A Organização Mundial da Saúde (OMS) confirmou que o surto de hantavírus registrado no cruzeiro MV Hondius chegou a 11 casos, incluindo três mortes. A situação aumentou a preocupação sobre a circulação da cepa Andes, considerada a mais perigosa por permitir transmissão entre pessoas.
A OMS informou que oito dos 11 casos identificados no navio foram confirmados como infecção pela cepa Andes. Esse tipo do vírus é o único conhecido por possibilitar transmissão entre humanos.
Segundo a entidade, dois pacientes ainda são tratados como casos prováveis, enquanto outro permanece inconclusivo. Entre as mortes registradas, duas foram confirmadas oficialmente e uma segue em investigação.

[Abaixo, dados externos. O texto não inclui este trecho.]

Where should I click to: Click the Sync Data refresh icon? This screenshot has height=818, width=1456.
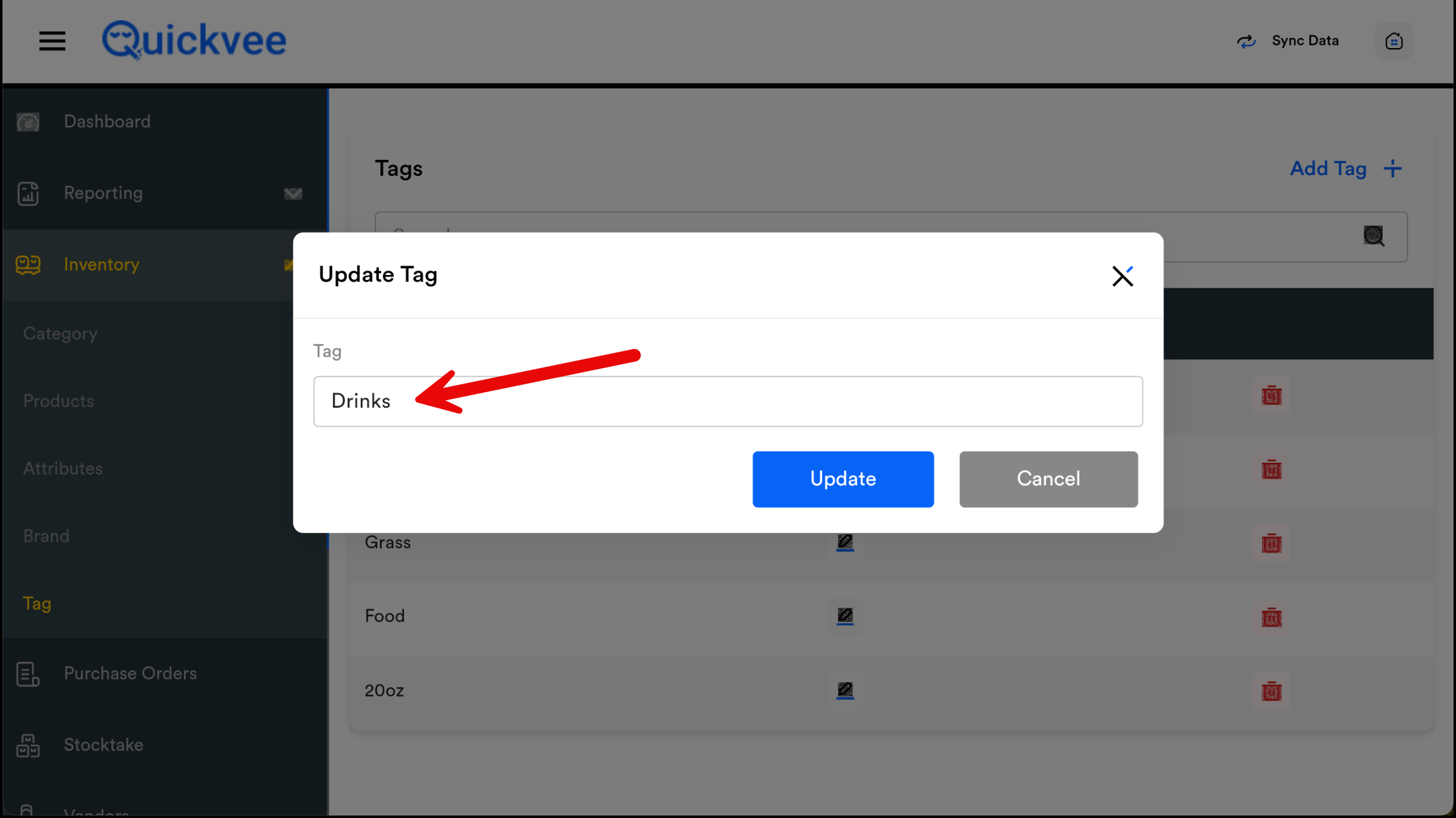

A atualização da OMS revelou que novos diagnósticos apareceram após o desembarque dos passageiros. Um caso foi confirmado na França, envolvendo uma pessoa que apresentou sintomas ao retornar ao país. Na Espanha, outro passageiro testou positivo, mas não apresentou sintomas até o momento. Nos Estados Unidos, um paciente apresentou resultados divergentes em exames laboratoriais e segue sob nova análise.

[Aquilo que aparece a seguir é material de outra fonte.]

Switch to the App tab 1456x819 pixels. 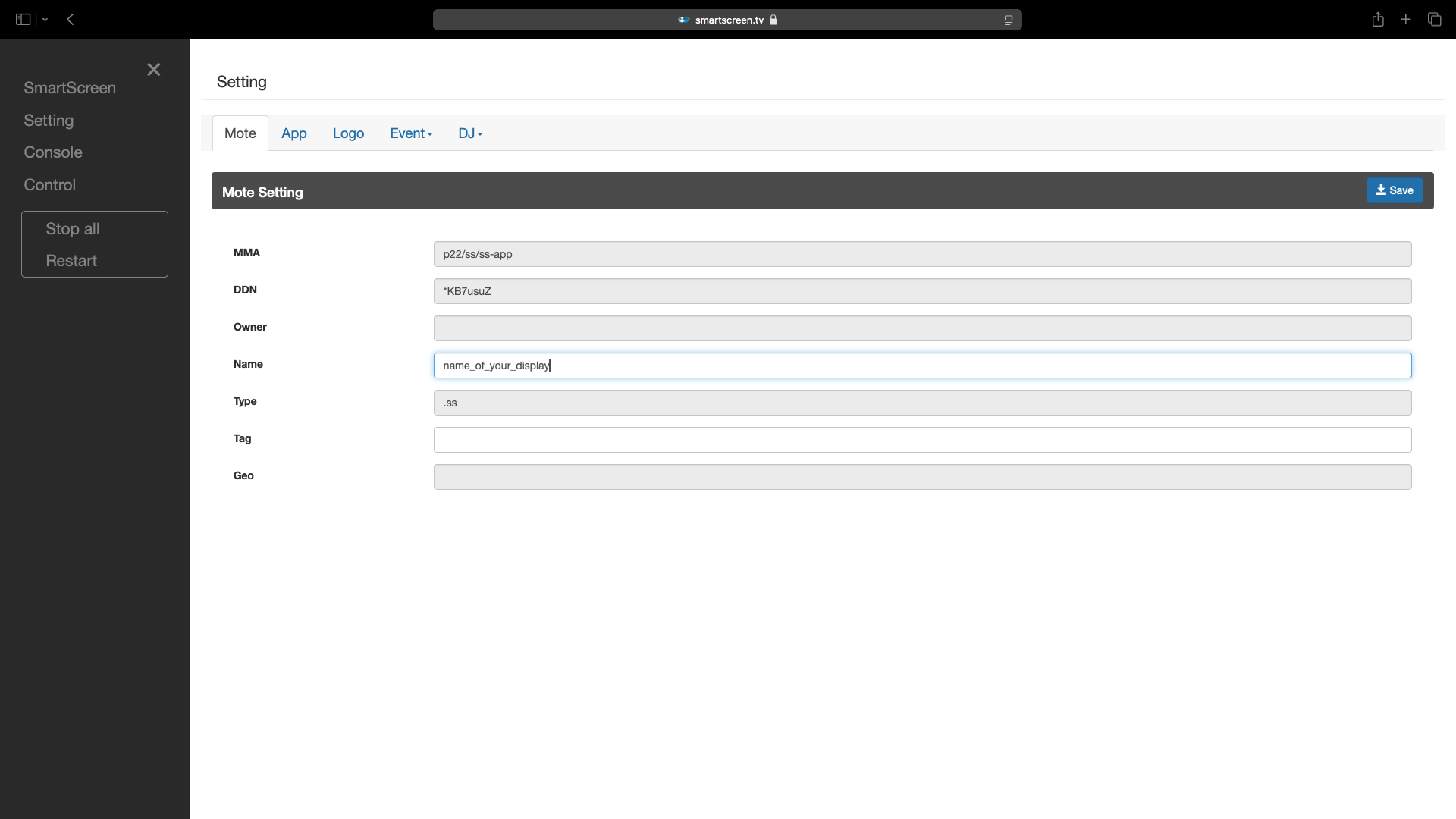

De acordo com especialistas da OMS, o ambiente fechado do navio pode ter contribuído para o avanço do vírus entre os passageiros. A convivência intensa e o compartilhamento de espaços aumentam o risco de exposição prolongada. A entidade destacou que a transmissão entre pessoas costuma ocorrer em contatos muito próximos.
A síndrome cardiopulmonar associada ao hantavírus é considerada extremamente perigosa em alguns pacientes. Em situações mais severas, a taxa de mortalidade pode chegar a quase metade dos casos registrados. A média de idade dos passageiros do cruzeiro era de 65 anos, fator considerado relevante pelas autoridades sanitárias. Pessoas mais velhas costumam apresentar maior risco de evolução grave da doença.
A organização informou que continua monitorando o surto porque o período de incubação do vírus pode durar várias semanas. Isso significa que novos diagnósticos ainda podem surgir nos próximos dias. Apesar do alerta, a OMS reforçou que não há indicação de risco elevado para a população mundial. O foco principal segue sendo o acompanhamento das pessoas que estiveram diretamente a bordo do MV Hondius.